The most common misconception about EBM is that it is making decisions based on research evidence alone. In fact, quite the opposite is true. As mentioned earlier, Sackett and his colleagues define Evidence-Based Medicine as “the integration of best research evidence with clinical expertise and patient values.”1 By clinical expertise we mean the ability to use our clinical skills and past experience in caring for patients. Jadad and Cepeda noted that human beings have over thousands of years developed powerful but nonscientific ways of knowing.2 These “hard wired” primal knowledge tools include anecdotes, rules of thumb, tacit knowledge, “sixth sense,” pattern recognition, and “hairs standing up on the back of the clinician’s neck.” Instead of demeaning clinical experience, Evidence-Based Medicine expressly embraces and even celebrates its role in clinical decision-making. EBM is not an exercise for academicians, statisticians, or researchers. It is not about learning to do research. It is about learning to use research in clinical practice. EBM teaches clinicians to become informed consumers of the medical literature. As Straus and McAlister3 noted, surveys and audits of front-line clinicians clearly refute the “pseudo-limitation” that EBM is an ivory-tower concept. EBM also deplores dogma, experts, and medical divas. Because EBM insists that individual clinicians can and should learn to make up their own minds, it is fundamentally about “critical thinking,” a concept threatening to many. EBM teaches clinicians to be skeptical (“show me convincing evidence”), but not cynical (the a priori rejection of evidence). There are many other myths about EBM. To address but a few, EBM is not a better way of reading a journal, “trashing” an article, or running a journal club. EBM does not insist that practice be guided by only meta-analysis or large randomized controlled trials. And EBM is not synonymous with guidelines or clinical pathways.

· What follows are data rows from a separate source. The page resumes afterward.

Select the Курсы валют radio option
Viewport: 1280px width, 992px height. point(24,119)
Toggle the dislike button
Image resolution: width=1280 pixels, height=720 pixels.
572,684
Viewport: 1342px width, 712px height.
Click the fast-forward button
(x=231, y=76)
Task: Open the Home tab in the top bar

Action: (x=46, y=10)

But learning EBM does come with a price. Clinicians and learners do need to acquire certain skills (e.g., computer skills, rapid searching, and analysis of evidence), learn new concepts (e.g., hierarchy of evidence, probability revision), and understand the basics of meta- analysis and clinical trials (e.g., randomization, intention-to-treat, baseline comparisons). EBM cannot be mastered by reading a few articles, attending a workshop, or discussing it once a month in a journal club. The principles and skills of EBM must be incorporated into daily practice and become part of the clinician’s mindset toward patient care and continual learning.
In summary, Evidence-Based Medicine is a philosophy and skill set for integrating evidence, clinical experience, and patient’s preferences, values, and rights. EBM has been one of the most significant paradigm shifts and conceptual advances in facilitating the incorporation of medical innovation into practice. EBM has transformed our thinking about how clinicians should be educated and continue to learn for the rest of their lives.
Just don’t be fooled if you see the phrase “evidence-based medicine” tagged on to an article title. If it’s not the integration of evidence, experience, and values into clinical decision- making, it’s not Evidence-Based Medicine. It’s not the real thing!
References
- Sackett DL, Straus SE, Richardson WS, Rosenberg W, Haynes RB. Evidence-based Medicine: How to Practice and Teach EBM. Second ed. New York: Churchill Livingstone; 2000.
- Jadad AR, Cepeda MS. Evidence-based emergency medicine. Ten challenges at the intersection of clinical research, evidence-based medicine, and pain relief. Ann Emerg Med 2000;36:247-52.
- Straus SE, McAlister FA. Evidence-based medicine: a commentary on common criticisms. CMAJ 2000;163:837-41.